Geert Wilders' right-wing Party for Freedom pulls out after talks over budget cuts demanded by the European Union and austerity measures became deadlocked.
Dutch government on brink of collapse after anti-Islam politician pulls out of coalition
AMSTERDAM // Geert Wilders, a Dutch anti-Islam politician and right-wing leader, has withdrawn his support for the minority government in the Netherlands, bringing it to the brink of collapse and possibly precipitating early elections later this year.
He pulled his party out on Saturday after talks over budget cuts demanded by the European Union and austerity measures became deadlocked.
Mr Wilders cited the Brussels-based EU rather than his better-known anti-Islam policies for his decision. He said that he refused to bow to "the diktats of Brussels bureaucrats." The EU is insisting that the Netherlands bring down its projected budget deficit for 2013.
The agreement under which Mr Wilders' right-wing Party for Freedom supported a minority coalition of conservative Liberals and Christian Democrats lasted just over 18 months. In Denmark, a similar arrangement with the right-wing People's Party lasted 10 years and came to an end last year.
The reason for the break-up of the Dutch coalition appears to be the drastic budget cuts that have to be made for the Netherlands to limit its deficit to within the EU-mandated 3 per cent. The coalition and Mr Wilders had been negotiating for seven weeks to find more than €14 billion (Dh68bn) in savings.

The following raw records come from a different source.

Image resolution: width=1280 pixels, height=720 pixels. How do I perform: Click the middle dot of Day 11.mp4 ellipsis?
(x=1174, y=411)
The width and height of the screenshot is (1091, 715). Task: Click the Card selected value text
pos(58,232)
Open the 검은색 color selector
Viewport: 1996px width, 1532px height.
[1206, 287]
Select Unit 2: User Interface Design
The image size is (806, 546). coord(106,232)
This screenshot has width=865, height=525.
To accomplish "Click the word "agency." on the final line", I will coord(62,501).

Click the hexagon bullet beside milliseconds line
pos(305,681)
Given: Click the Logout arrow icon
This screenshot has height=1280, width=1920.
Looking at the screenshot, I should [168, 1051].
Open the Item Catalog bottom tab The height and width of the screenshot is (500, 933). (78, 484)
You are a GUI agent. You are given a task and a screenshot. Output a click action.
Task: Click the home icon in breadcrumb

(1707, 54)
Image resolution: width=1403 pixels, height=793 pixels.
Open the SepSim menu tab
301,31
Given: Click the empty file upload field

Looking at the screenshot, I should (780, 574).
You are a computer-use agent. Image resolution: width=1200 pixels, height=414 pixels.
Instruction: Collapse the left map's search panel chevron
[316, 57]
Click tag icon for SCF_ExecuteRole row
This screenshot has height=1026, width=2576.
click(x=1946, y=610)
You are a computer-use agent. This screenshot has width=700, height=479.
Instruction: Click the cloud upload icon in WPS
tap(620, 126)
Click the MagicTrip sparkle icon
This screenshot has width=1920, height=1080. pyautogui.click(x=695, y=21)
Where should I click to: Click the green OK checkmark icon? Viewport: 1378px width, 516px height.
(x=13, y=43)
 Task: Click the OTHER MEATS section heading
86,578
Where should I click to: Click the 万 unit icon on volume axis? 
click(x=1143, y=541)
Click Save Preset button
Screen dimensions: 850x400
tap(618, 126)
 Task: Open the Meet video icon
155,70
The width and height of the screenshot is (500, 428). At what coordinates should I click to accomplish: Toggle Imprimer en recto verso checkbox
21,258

The Netherlands had earlier this year been one of the EU countries most critical of Greece and its financial difficulties, insisting on strict conditions and targets for the European bailout. Mr Wilders resisted the bailout and has suggested that Greece should leave the single currency, the euro. He has also said that the Netherlands would be better off outside the single currency.
His party has been down in the opinion polls in recent months. The polling determined that his party has fallen from the 24 seats it captured in 2010 to 19 in the 150-seat parliament.
The decline signals the cost to Mr Wilders of supporting the government without being seen as having much influence over its policies. Apart from his anti-Islam rhetoric, Mr Wilders and his party have tried to tap into anti-EU and anti-austerity sentiment.
He scandalised Poland in February when he started a complaints hotline and website targeted at Eastern Europeans, mostly Poles, who can work legally in the Netherlands under EU rules but who are seen by some as taking away Dutch jobs and flouting tax and labour codes. The European parliament censured the Dutch government for not distancing itself strongly enough from Mr Wilders' initiative.
By withdrawing his support for the coalition over unpopular budget cuts that are set to raise the retirement age and affect health care, housing subsidies and salaries, Mr Wilders may hope to restore his flagging electoral fortunes. He said he would campaign, "against Brussels, against the 3 per cent, against the euro."
He may also be focusing once again on the anti-Islam vein that served him so well in the past. An autobiographical book aimed at his numerous American admirers is set to appear in the US on May 1. It is titled "Marked for death, Islam's war against the West and Me," a reference to the numerous death threats he is said to have received for his anti-Islam remarks.